**PROBLEM DETAILS:**
Copy out everything in the listing below, from the line containing "You are a GUI" down to the very end of the listing, both ends included.

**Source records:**
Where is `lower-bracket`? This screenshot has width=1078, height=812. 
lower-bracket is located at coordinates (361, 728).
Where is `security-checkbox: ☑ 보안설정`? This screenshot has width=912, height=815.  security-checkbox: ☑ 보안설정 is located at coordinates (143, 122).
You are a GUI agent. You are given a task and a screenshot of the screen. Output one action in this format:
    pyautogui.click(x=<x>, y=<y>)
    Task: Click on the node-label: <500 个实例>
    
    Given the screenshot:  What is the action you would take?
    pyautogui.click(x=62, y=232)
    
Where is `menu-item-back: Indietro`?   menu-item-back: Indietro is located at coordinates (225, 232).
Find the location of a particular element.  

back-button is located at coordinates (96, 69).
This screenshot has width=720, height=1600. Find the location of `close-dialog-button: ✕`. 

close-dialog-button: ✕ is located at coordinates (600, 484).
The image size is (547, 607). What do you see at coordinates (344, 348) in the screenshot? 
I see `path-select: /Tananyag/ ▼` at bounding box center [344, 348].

**SOLUTION FOR THIS PROBLEM:**
You are a GUI agent. You are given a task and a screenshot of the screen. Output one action in this format:
    pyautogui.click(x=<x>, y=<y>)
    Task: Click on the node-label: <500 个实例>
    
    Given the screenshot:  What is the action you would take?
    pyautogui.click(x=62, y=232)
    
Where is `menu-item-back: Indietro`?   menu-item-back: Indietro is located at coordinates (225, 232).
Find the location of a particular element.  

back-button is located at coordinates (96, 69).
This screenshot has width=720, height=1600. Find the location of `close-dialog-button: ✕`. 

close-dialog-button: ✕ is located at coordinates (600, 484).
The image size is (547, 607). What do you see at coordinates (344, 348) in the screenshot? 
I see `path-select: /Tananyag/ ▼` at bounding box center [344, 348].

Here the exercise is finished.